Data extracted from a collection
_____

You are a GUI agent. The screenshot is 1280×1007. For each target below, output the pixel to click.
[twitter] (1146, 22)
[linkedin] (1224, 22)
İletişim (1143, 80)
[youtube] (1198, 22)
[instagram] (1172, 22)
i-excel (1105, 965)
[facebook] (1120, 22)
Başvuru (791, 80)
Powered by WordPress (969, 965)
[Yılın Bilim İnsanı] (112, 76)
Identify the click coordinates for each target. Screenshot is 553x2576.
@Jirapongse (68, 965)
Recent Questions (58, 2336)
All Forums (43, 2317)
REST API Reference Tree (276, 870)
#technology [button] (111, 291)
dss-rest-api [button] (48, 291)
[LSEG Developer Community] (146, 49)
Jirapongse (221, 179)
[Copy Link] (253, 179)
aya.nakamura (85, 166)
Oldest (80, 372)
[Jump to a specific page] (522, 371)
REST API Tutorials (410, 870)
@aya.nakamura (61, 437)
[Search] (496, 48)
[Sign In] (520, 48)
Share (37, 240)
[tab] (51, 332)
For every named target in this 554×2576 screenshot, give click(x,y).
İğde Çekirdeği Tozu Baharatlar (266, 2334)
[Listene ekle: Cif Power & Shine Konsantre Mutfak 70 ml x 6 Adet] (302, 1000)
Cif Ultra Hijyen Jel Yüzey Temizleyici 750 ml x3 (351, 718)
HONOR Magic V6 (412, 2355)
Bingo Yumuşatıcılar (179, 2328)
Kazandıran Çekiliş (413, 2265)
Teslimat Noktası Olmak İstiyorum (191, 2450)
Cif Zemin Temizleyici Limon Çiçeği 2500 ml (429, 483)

_____

Print each line, exactly as written, from the one that contains "[tab] (51, 332)" to the end of the data above, with both end lines included and nothing else.

[tab] (51, 332)
For every named target in this 554×2576 screenshot, give click(x,y).
İğde Çekirdeği Tozu Baharatlar (266, 2334)
[Listene ekle: Cif Power & Shine Konsantre Mutfak 70 ml x 6 Adet] (302, 1000)
Cif Ultra Hijyen Jel Yüzey Temizleyici 750 ml x3 (351, 718)
HONOR Magic V6 (412, 2355)
Bingo Yumuşatıcılar (179, 2328)
Kazandıran Çekiliş (413, 2265)
Teslimat Noktası Olmak İstiyorum (191, 2450)
Cif Zemin Temizleyici Limon Çiçeği 2500 ml (429, 483)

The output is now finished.